### Work instruction:
Please give back word for word the lines of the material below between the line containing "Hospital del Espíritu Santo (130, 625)" and the line containing "Terms & Conditions (89, 1733)", inclusive.

*** Begin section ***

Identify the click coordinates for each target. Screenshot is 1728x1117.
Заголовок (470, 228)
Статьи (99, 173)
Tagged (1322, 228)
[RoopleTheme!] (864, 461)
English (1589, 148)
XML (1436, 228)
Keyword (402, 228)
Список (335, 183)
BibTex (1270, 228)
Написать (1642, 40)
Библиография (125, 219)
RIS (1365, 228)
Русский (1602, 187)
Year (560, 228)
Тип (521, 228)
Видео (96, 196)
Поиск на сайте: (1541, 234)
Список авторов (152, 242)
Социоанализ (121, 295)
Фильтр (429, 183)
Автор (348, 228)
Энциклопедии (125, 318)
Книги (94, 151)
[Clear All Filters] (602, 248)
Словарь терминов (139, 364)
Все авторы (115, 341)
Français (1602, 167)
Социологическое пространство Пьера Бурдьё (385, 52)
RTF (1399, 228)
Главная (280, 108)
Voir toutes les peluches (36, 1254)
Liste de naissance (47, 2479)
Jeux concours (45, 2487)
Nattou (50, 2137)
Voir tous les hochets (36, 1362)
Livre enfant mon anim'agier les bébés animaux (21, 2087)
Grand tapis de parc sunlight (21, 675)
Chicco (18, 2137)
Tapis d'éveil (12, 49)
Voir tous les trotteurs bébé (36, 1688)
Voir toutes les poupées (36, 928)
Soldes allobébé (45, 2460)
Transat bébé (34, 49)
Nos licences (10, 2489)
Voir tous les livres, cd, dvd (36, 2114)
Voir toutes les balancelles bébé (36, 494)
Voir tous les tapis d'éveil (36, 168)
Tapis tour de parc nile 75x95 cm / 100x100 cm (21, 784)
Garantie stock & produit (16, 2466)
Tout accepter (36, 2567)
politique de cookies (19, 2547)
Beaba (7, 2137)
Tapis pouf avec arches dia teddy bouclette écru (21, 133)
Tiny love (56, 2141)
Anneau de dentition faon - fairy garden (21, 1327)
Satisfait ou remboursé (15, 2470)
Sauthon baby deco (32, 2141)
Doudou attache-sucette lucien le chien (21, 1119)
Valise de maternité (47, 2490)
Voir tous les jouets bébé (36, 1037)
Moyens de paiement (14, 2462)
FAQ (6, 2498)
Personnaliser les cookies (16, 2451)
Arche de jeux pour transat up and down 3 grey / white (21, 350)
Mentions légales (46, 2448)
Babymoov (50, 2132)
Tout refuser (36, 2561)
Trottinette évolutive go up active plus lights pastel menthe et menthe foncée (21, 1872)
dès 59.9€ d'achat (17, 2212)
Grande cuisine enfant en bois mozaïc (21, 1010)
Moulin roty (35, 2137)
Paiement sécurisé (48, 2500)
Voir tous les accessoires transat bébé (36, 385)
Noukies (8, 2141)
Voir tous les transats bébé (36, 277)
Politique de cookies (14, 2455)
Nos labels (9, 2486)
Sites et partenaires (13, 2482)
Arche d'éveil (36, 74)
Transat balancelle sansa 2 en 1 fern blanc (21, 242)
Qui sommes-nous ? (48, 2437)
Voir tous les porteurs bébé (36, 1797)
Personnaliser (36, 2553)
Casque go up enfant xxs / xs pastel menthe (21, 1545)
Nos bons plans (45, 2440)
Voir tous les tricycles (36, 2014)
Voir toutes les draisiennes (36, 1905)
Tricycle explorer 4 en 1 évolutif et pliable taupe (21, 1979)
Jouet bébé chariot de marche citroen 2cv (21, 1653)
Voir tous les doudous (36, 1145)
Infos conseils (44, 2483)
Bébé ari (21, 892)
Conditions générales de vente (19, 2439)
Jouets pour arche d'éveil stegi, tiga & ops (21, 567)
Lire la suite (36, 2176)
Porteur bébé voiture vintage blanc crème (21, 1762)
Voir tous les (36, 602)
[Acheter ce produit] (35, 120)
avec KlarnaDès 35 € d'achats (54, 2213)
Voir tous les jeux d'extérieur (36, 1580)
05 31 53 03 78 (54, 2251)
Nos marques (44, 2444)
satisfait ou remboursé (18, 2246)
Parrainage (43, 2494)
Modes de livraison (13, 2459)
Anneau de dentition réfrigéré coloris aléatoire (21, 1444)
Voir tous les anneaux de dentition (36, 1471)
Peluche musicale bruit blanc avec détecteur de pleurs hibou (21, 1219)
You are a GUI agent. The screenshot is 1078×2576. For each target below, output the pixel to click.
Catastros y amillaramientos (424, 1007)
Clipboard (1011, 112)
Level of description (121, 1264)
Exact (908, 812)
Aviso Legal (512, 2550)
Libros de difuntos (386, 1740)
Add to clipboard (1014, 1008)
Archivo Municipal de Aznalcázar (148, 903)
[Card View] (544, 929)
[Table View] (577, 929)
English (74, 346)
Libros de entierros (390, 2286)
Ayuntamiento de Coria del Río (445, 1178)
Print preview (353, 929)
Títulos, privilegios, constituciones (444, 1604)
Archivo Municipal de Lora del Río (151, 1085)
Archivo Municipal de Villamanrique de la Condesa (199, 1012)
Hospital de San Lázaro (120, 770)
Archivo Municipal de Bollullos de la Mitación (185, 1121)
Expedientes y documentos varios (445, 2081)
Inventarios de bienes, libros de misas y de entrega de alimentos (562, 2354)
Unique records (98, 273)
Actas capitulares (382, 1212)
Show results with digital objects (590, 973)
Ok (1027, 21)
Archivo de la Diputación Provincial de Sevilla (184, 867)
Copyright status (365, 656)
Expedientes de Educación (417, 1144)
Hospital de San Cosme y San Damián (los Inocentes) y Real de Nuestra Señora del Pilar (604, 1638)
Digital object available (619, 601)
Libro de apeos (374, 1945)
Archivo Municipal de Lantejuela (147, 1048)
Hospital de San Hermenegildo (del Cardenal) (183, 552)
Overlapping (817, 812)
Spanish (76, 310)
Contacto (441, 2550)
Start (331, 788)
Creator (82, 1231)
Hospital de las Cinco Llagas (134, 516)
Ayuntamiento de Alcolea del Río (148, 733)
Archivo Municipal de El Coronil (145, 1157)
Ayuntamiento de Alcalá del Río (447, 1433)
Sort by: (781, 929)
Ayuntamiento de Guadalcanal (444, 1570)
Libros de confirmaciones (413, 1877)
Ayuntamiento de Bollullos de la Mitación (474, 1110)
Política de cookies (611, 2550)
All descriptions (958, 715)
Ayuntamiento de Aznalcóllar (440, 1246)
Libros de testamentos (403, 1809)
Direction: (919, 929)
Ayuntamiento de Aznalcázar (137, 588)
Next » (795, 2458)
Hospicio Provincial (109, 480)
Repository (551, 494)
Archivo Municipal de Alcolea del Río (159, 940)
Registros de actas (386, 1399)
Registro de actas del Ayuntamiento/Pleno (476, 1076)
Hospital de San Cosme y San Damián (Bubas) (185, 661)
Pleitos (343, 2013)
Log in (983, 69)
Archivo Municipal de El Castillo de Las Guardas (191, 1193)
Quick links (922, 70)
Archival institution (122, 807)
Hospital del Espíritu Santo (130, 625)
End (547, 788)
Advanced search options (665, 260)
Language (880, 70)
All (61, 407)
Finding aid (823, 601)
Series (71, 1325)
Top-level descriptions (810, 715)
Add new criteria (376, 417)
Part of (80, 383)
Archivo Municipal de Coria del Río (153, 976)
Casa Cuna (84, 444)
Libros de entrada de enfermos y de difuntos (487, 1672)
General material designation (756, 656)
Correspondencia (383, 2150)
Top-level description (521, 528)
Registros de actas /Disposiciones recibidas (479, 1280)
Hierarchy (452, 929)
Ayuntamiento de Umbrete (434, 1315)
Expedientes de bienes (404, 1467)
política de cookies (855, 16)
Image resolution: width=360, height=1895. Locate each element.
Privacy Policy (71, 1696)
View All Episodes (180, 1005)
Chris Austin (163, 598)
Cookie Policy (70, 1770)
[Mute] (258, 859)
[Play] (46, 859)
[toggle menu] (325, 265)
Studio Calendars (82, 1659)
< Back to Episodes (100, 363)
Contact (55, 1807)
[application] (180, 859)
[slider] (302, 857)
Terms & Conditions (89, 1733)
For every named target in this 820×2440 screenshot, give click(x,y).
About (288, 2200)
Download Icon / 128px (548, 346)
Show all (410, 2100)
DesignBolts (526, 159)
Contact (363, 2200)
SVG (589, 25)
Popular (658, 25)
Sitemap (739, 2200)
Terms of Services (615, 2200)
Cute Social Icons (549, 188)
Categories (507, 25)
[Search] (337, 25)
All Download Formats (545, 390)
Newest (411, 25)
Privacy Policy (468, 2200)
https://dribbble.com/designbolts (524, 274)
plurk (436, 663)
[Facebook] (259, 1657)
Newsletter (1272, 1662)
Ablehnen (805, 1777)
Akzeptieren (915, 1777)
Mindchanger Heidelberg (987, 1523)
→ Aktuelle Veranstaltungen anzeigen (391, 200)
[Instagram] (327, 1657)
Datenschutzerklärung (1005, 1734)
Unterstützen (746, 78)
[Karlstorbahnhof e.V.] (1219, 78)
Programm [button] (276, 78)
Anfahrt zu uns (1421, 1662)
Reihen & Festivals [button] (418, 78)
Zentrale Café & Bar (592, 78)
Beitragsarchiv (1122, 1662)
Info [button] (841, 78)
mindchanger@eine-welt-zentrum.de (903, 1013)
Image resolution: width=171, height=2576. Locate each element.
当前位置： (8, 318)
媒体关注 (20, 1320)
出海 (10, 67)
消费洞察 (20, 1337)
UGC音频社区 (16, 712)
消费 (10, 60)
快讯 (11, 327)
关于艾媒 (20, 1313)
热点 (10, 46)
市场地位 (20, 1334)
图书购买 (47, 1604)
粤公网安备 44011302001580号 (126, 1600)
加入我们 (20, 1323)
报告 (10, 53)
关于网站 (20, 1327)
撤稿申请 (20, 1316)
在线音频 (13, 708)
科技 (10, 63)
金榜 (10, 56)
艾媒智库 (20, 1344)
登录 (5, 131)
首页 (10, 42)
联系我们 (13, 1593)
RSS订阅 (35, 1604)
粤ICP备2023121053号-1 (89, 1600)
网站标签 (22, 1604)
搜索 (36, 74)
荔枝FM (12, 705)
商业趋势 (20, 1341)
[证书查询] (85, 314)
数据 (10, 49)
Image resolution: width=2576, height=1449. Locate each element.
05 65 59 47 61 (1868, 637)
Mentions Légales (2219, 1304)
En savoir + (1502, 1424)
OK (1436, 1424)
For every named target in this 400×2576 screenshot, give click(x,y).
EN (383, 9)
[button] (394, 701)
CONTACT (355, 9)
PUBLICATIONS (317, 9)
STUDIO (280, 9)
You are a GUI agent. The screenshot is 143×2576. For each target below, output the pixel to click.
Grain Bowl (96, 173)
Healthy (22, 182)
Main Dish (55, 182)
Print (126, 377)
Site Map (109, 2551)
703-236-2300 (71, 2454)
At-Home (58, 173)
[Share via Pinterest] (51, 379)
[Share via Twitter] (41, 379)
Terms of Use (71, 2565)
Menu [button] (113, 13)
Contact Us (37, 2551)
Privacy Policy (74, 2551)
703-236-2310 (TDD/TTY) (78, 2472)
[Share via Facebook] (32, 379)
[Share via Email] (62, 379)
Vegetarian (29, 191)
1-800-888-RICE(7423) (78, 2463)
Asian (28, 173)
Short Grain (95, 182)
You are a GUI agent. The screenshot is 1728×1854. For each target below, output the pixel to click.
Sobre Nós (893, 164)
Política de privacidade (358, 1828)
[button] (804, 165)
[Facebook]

*** End section ***

### Task response:
Hospital del Espíritu Santo (130, 625)
End (547, 788)
Advanced search options (665, 260)
Language (880, 70)
All (61, 407)
Finding aid (823, 601)
Series (71, 1325)
Top-level descriptions (810, 715)
Add new criteria (376, 417)
Part of (80, 383)
Archivo Municipal de Coria del Río (153, 976)
Casa Cuna (84, 444)
Libros de entrada de enfermos y de difuntos (487, 1672)
General material designation (756, 656)
Correspondencia (383, 2150)
Top-level description (521, 528)
Registros de actas /Disposiciones recibidas (479, 1280)
Hierarchy (452, 929)
Ayuntamiento de Umbrete (434, 1315)
Expedientes de bienes (404, 1467)
política de cookies (855, 16)
Image resolution: width=360, height=1895. Locate each element.
Privacy Policy (71, 1696)
View All Episodes (180, 1005)
Chris Austin (163, 598)
Cookie Policy (70, 1770)
[Mute] (258, 859)
[Play] (46, 859)
[toggle menu] (325, 265)
Studio Calendars (82, 1659)
< Back to Episodes (100, 363)
Contact (55, 1807)
[application] (180, 859)
[slider] (302, 857)
Terms & Conditions (89, 1733)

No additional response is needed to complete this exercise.